**Passage shown**
------
FRANKFURT (Reuters) – Deutsche Bank’s chairman Paul Achleitner said he intends to step down as chairman of the German lender when his term ends in 2022.
His announcement, made to shareholders at the bank’s annual general meeting on Wednesday, was the first time that he has publicly said that he would not seek a third five-year term.
Achleitner has come under criticism from some Deutsche Bank shareholders for the bank’s losses, strategy and management upheaval.
“I won’t seek re-election. After 10 years in this role, it has to be enough,” he said.
Glass Lewis, a leading shareholder advisory group, had called on investors to vote against ratifying the actions Achleitner over the past year at the shareholder meeting, citing “performance” concerns.
Achleitner has already been working on a succession plan, sources have said. The bank’s supervisory board has recently expressed continued support for him.
Separately, Deutsche’s chief executive Christian Sewing dismissed shareholder concerns the bank would need state aid to cope with the fallout from the coronavirus outbreak and said the bank needed to become more profitable before taking a leading role in European banking consolidation.
------
**Problems to work on**
1/ Answer these questions from the Deutsche Bank article:
(a) In what year does Paul Achleitner's term as chairman end?
(b) Which shareholder advisory group urged investors to vote against ratifying his actions?
(c) Who is the bank's chief executive?
2/ Repeat the portion of the Deutsche Bank article between "Glass Lewis, a" and "European banking consolidation.", inclusive.
3/ Go on with the Deutsche Bank article from the point where it stops.

**Data under study**
------
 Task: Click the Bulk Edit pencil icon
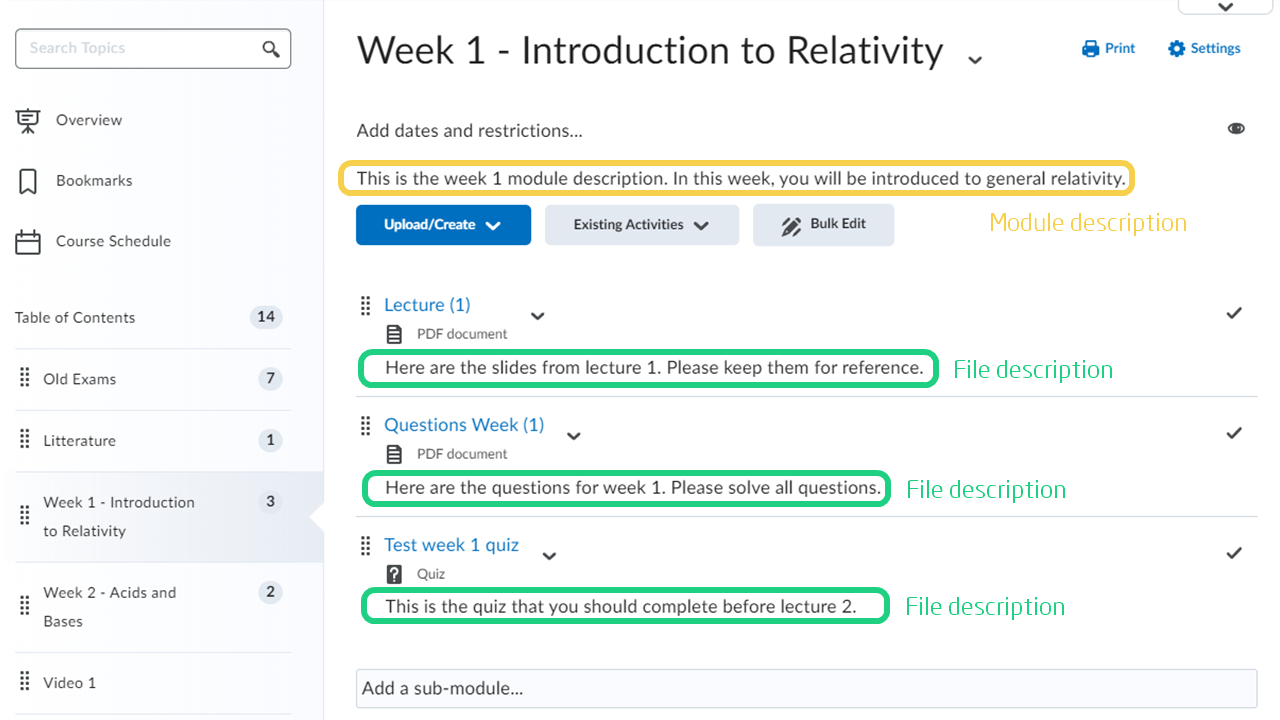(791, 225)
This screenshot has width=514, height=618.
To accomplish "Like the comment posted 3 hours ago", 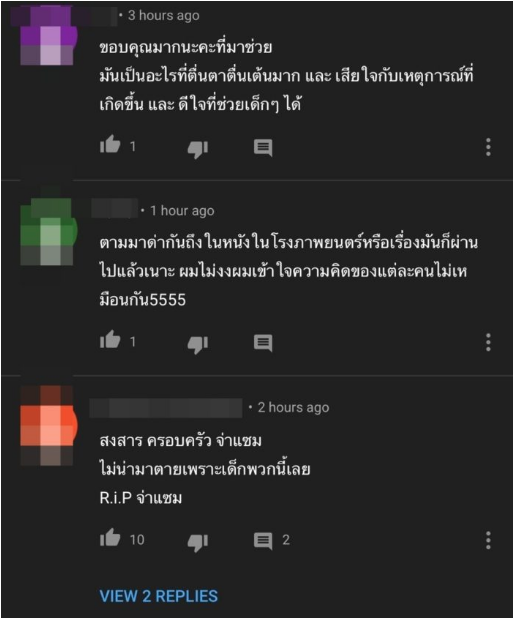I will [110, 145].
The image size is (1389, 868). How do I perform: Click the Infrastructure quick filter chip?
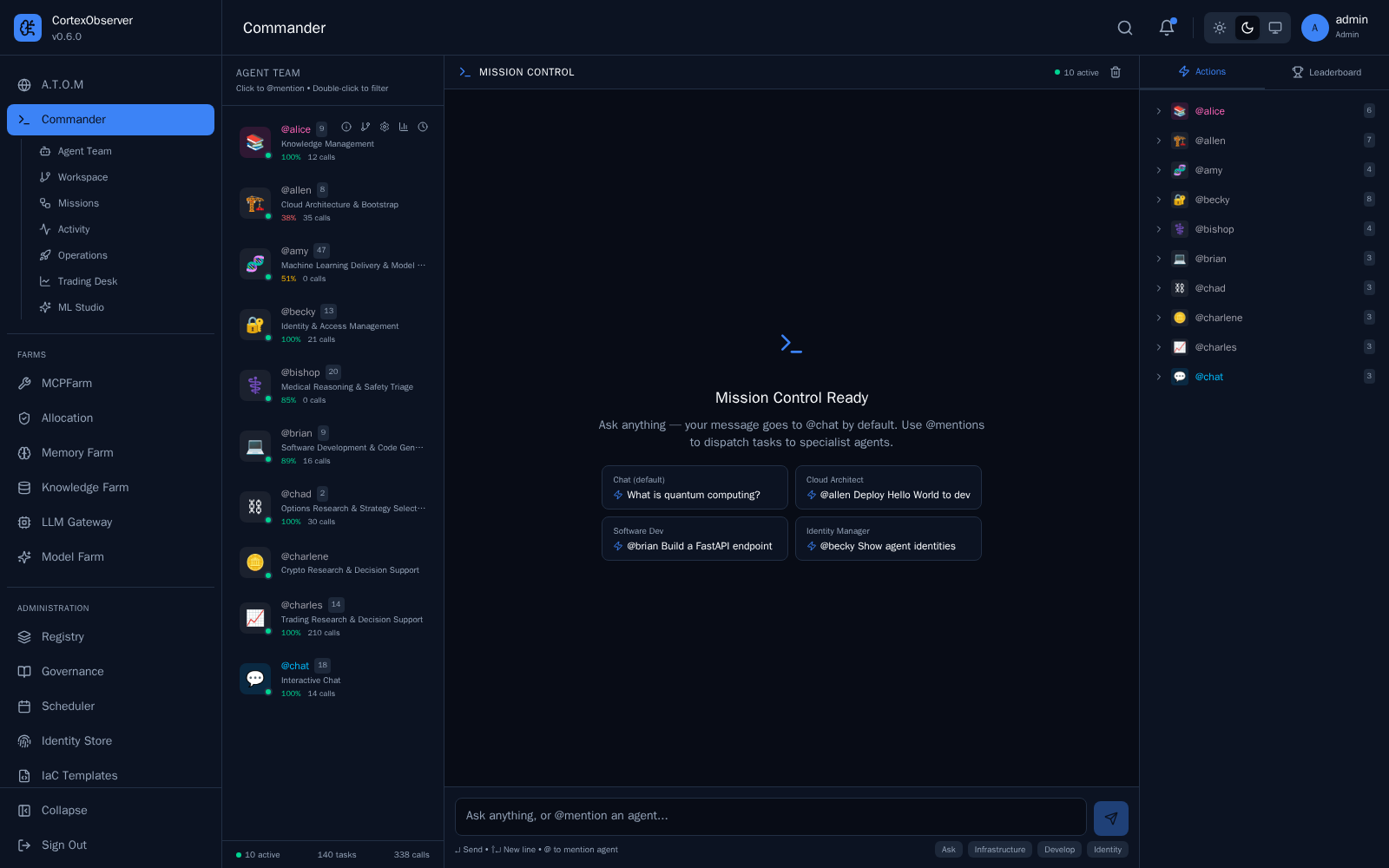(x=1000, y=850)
------
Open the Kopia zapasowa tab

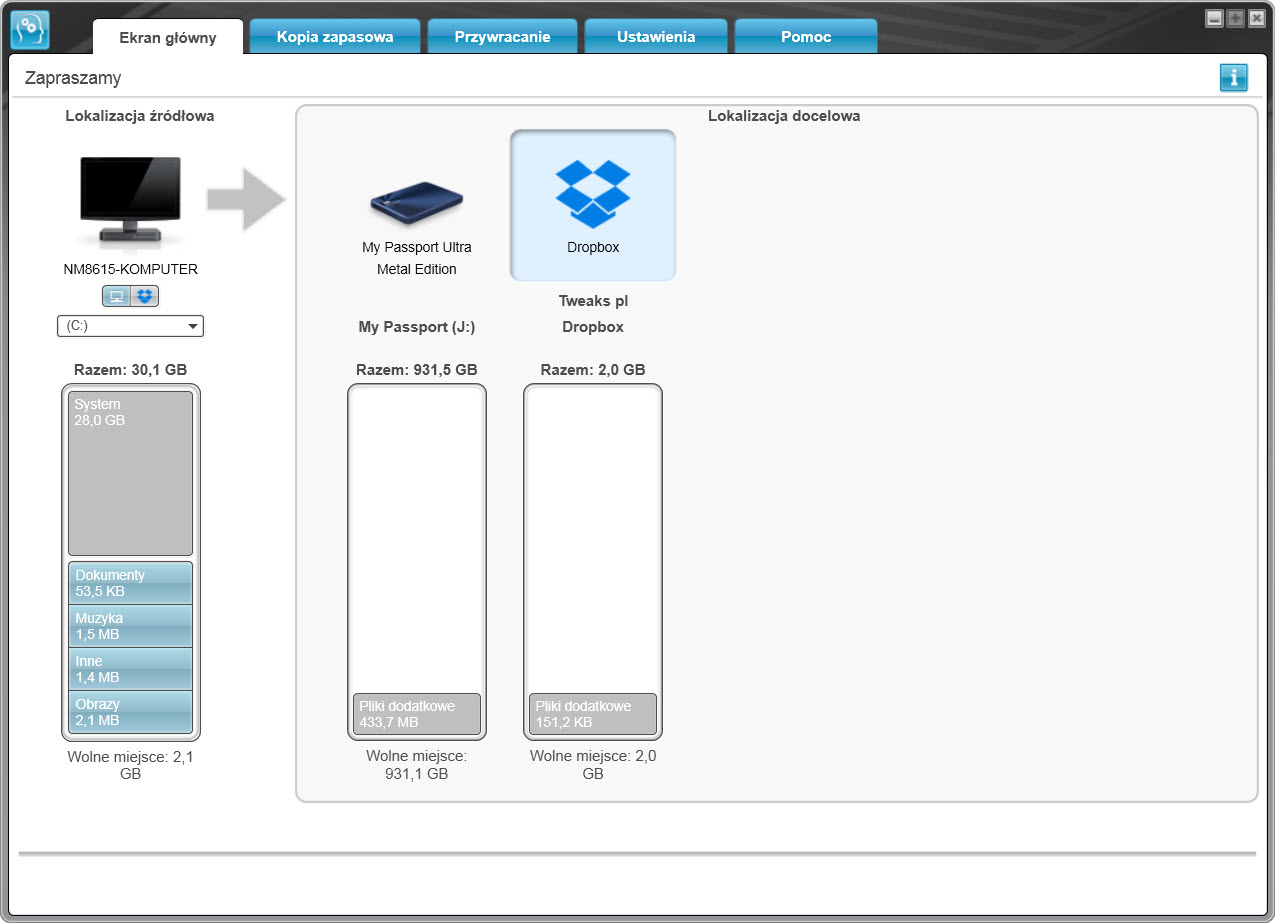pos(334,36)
------
**Expected responses**
1/
(a) 2022
(b) Glass Lewis
(c) Christian Sewing

2/
Glass Lewis, a leading shareholder advisory group, had called on investors to vote against ratifying the actions Achleitner over the past year at the shareholder meeting, citing “performance” concerns.
Achleitner has already been working on a succession plan, sources have said. The bank’s supervisory board has recently expressed continued support for him.
Separately, Deutsche’s chief executive Christian Sewing dismissed shareholder concerns the bank would need state aid to cope with the fallout from the coronavirus outbreak and said the bank needed to become more profitable before taking a leading role in European banking consolidation.

3/
Asked by one shareholder about whether the bank could avoid resorting to state aid during the crisis, Sewing said Deutsche Bank was much stronger than a few years ago.
“We are therefore well equipped to master the challenge that the current environment poses,” said Sewing. “The question … isn’t applicable”.
The bank, which is undergoing a major overhaul after five years of losses, is cutting 18,000 jobs. Last year, it abandoned talks to merge with rival Commerzbank .
“We must be more profitable than today if we want to play a leading role in European consolidation,” Sewing said. “We are preparing for consolidation.”